Jack watched the video a few more times and then touched my arm and looked at me. “Daddy, am I sleeping in my bed tonight?”
“Yes.”
“At my house?”
“Yes, beautiful, in our house.”
“Will Mommy be there?”
“Yes.”
“And Daddy?”
“Yes.”
“Everyone?”
“Everyone, Jack.”
He was tired, his eyes beginning to droop, and in a few seconds he was asleep. I pulled the blanket up around his neck and watched the rise and fall of his breath.

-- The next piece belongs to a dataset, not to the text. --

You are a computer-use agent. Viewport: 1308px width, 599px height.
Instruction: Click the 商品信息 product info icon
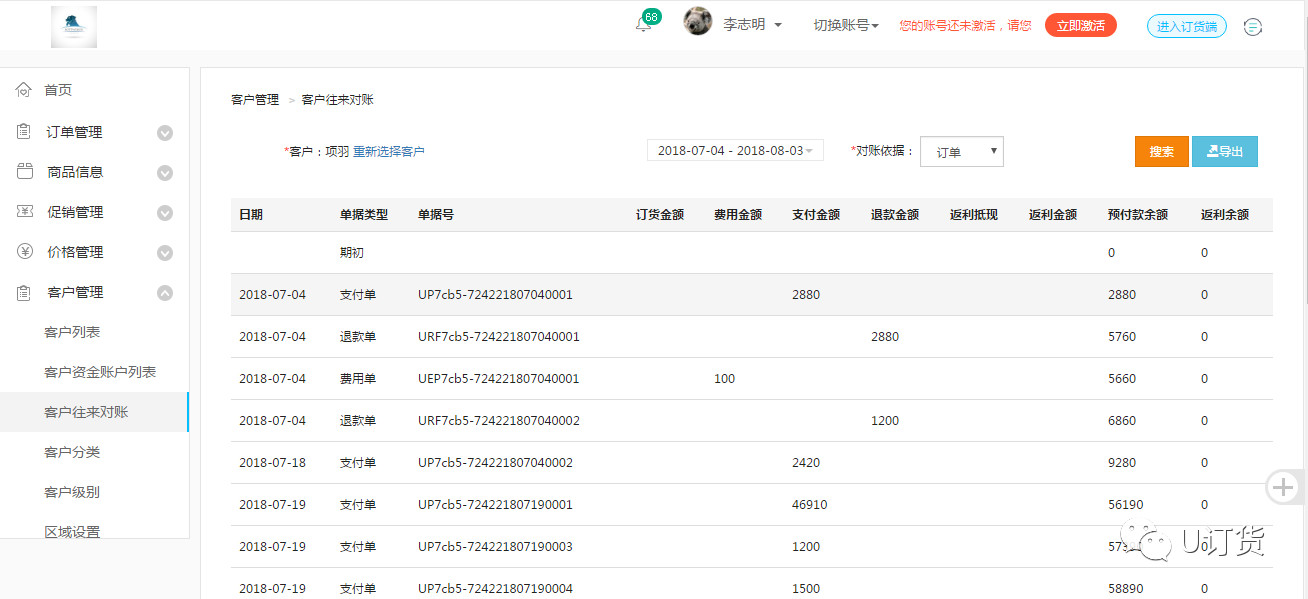coord(23,171)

It still didn’t make any sense. How could Jack be dying? There were mistakes being made, I was sure of it.
I looked at his hands, chastely resting on the tray-table. He seemed so indelible. His fingers, made of skin
and bone, gripping onto the white plastic ridge of the tray. His slender legs and thighs, wedged into the soft fabric of the seat. If I leaned close, I could feel his breath on my neck. How could any of that not exist?
* * *
That night, after we got home from hospital, Jack was sick in his bed. I carried him, limp in my arms, to a chair, and then stripped down the sheets. He was shivering, his teeth beginning to chatter, so I wrapped him up in towels.
I looked at him, sitting in the chair. The whites of his eyes were no longer white. His skin had become pallid, like the skin of an old man. His hair was lank and limp. The chemotherapy was eating away at him, hollowing him out, like a body scoured with bleach. As he shivered, his little broken body convulsed, spewing out every ounce of himself, every last drop of moisture.
I lifted him out of the chair, put him back under the fresh sheets, and he quickly fell asleep. I remembered a holiday to Cornwall, in a trailer with my parents. I was fourteen, and one night I went out with some local kids and came home drunk. I vomited in the bathroom and all over the kitchen floor. My mother was angry, gave me a whack, said this wasn’t what she came on holiday for.
In the morning, shamefaced, Mom gave me another dressing-down. “You should thank your dad,” she said, angrily doing the dishes, “he stayed up with you all night to make sure you were okay. He set his alarm to go off every fifteen minutes, so he didn’t fall asleep.”
After Anna came in to relieve me, I lay awake until my alarm went off in three hours’ time. Jack was sleeping soundly and I watched him—happy that he had found some temporary relief.
His peace didn’t last long. I could hear his stomach gurgle, and then the sound of him beginning to retch. I shook him awake, getting the bucket in place, and he vomited again and again, his body so weak and broken now, his stomach distended, his legs and hips so lean.